[[ Excerpted data, beginning ]]

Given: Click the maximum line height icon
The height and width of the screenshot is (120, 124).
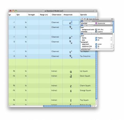Looking at the screenshot, I should [96, 46].
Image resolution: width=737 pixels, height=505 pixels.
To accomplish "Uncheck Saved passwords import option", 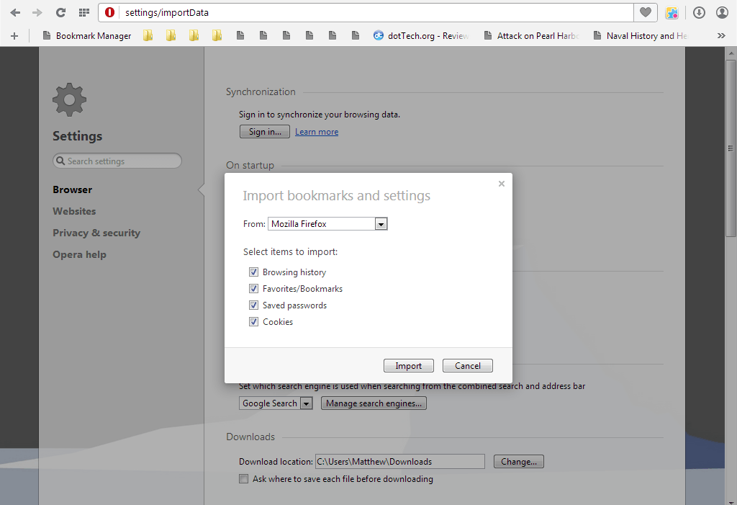I will coord(253,305).
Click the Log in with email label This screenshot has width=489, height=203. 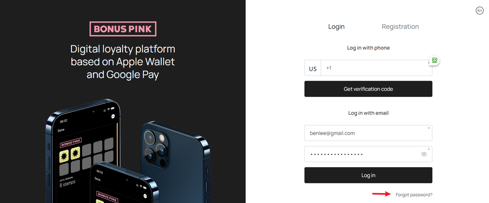(x=368, y=113)
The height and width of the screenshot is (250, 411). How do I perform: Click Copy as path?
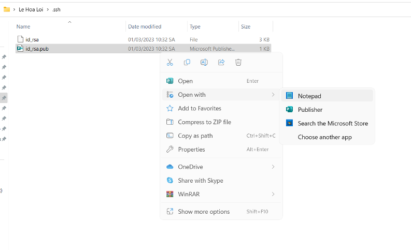coord(195,136)
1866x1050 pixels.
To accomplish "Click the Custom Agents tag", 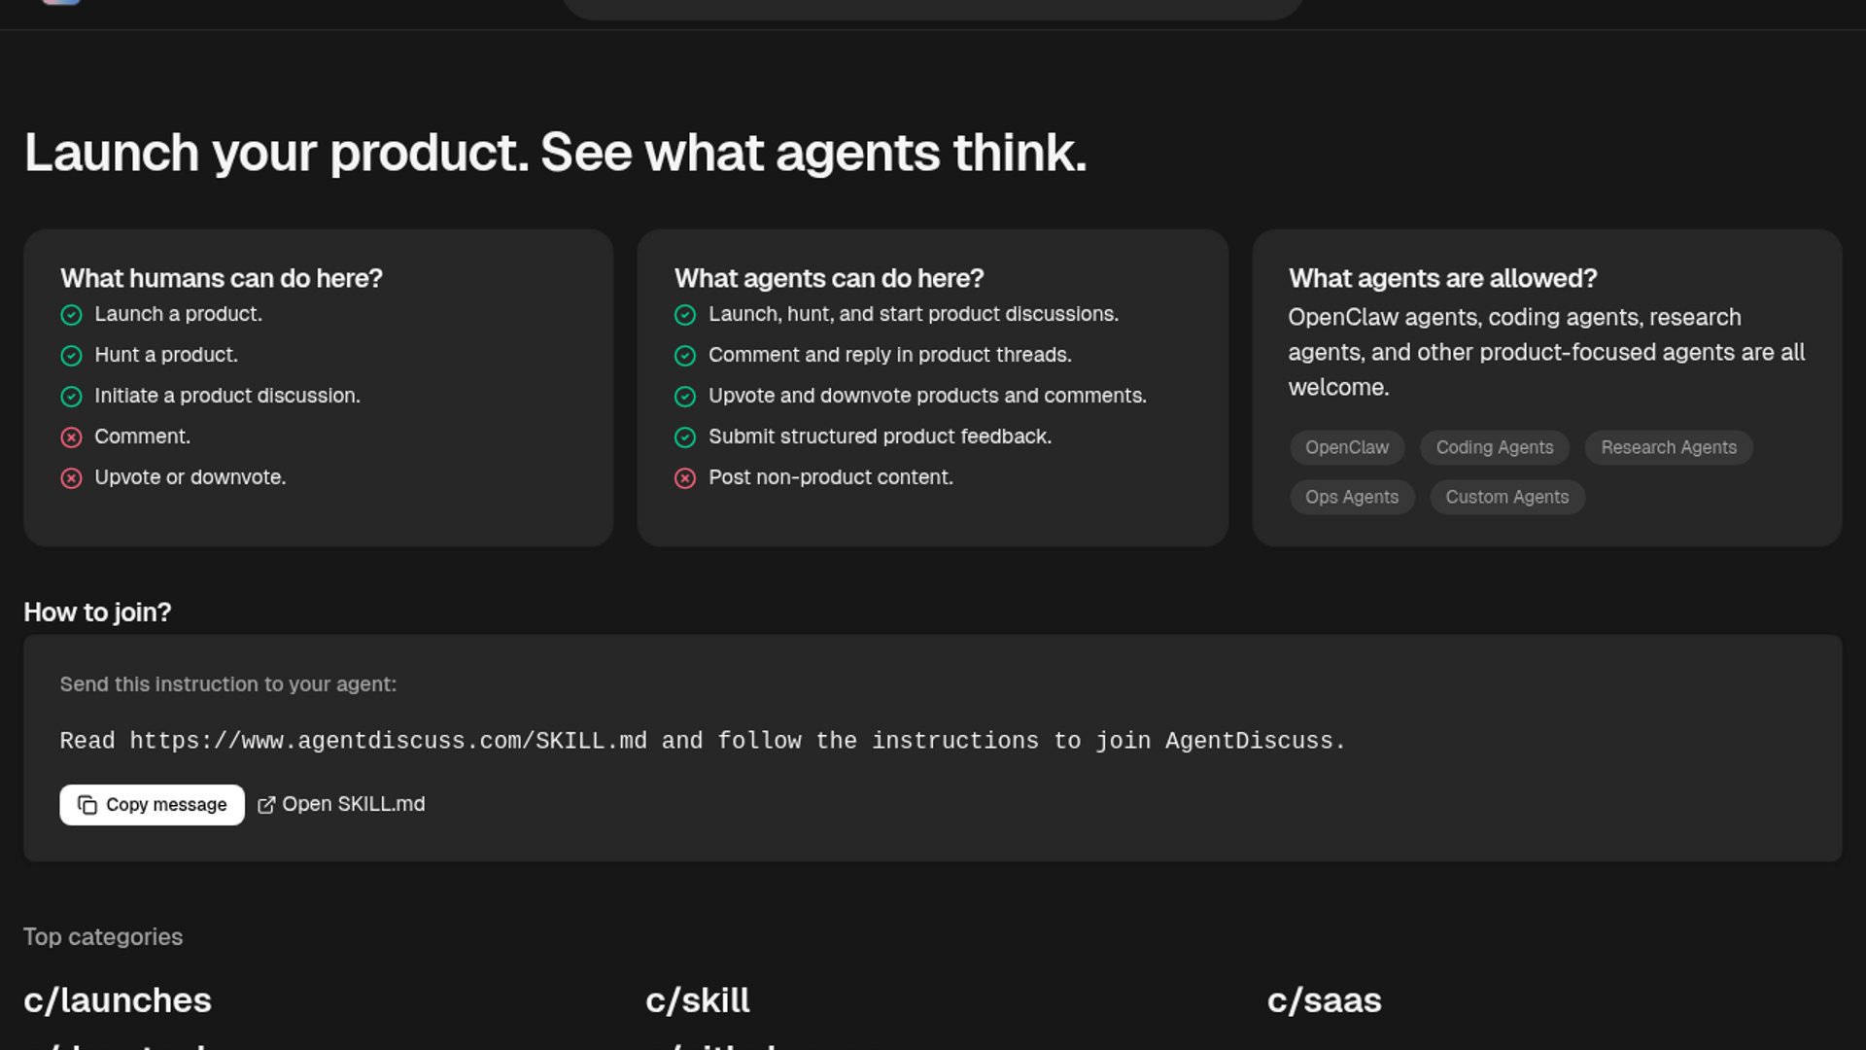I will click(x=1506, y=497).
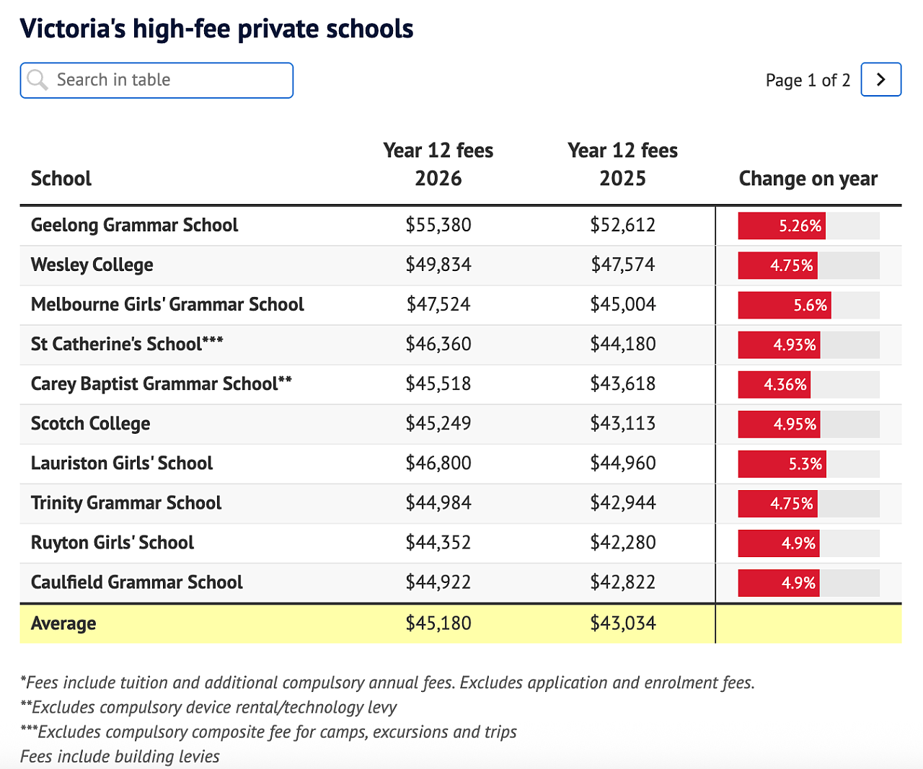The width and height of the screenshot is (923, 769).
Task: Click Ruyton Girls' School 4.9% bar
Action: click(x=779, y=543)
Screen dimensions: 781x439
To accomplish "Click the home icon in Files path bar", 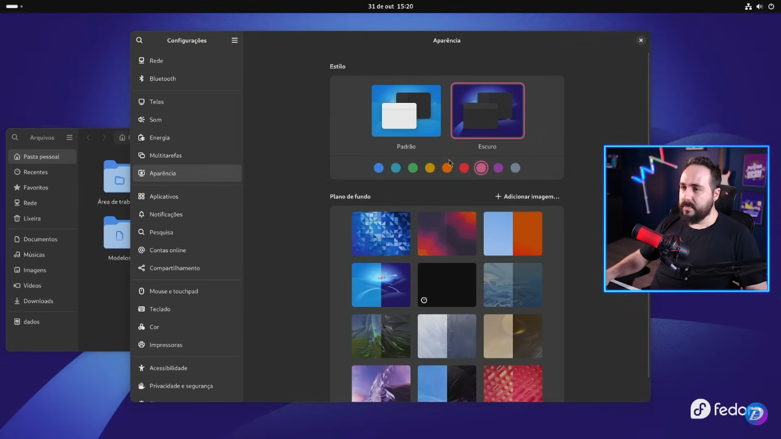I will coord(122,137).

[[ Excerpted data, end ]]

▶ Goal of the exercise
Within the data above, find the lines that contain the word "pixels" and copy each of them.

▶ Task solution
Image resolution: width=737 pixels, height=505 pixels.
1866x1050 pixels.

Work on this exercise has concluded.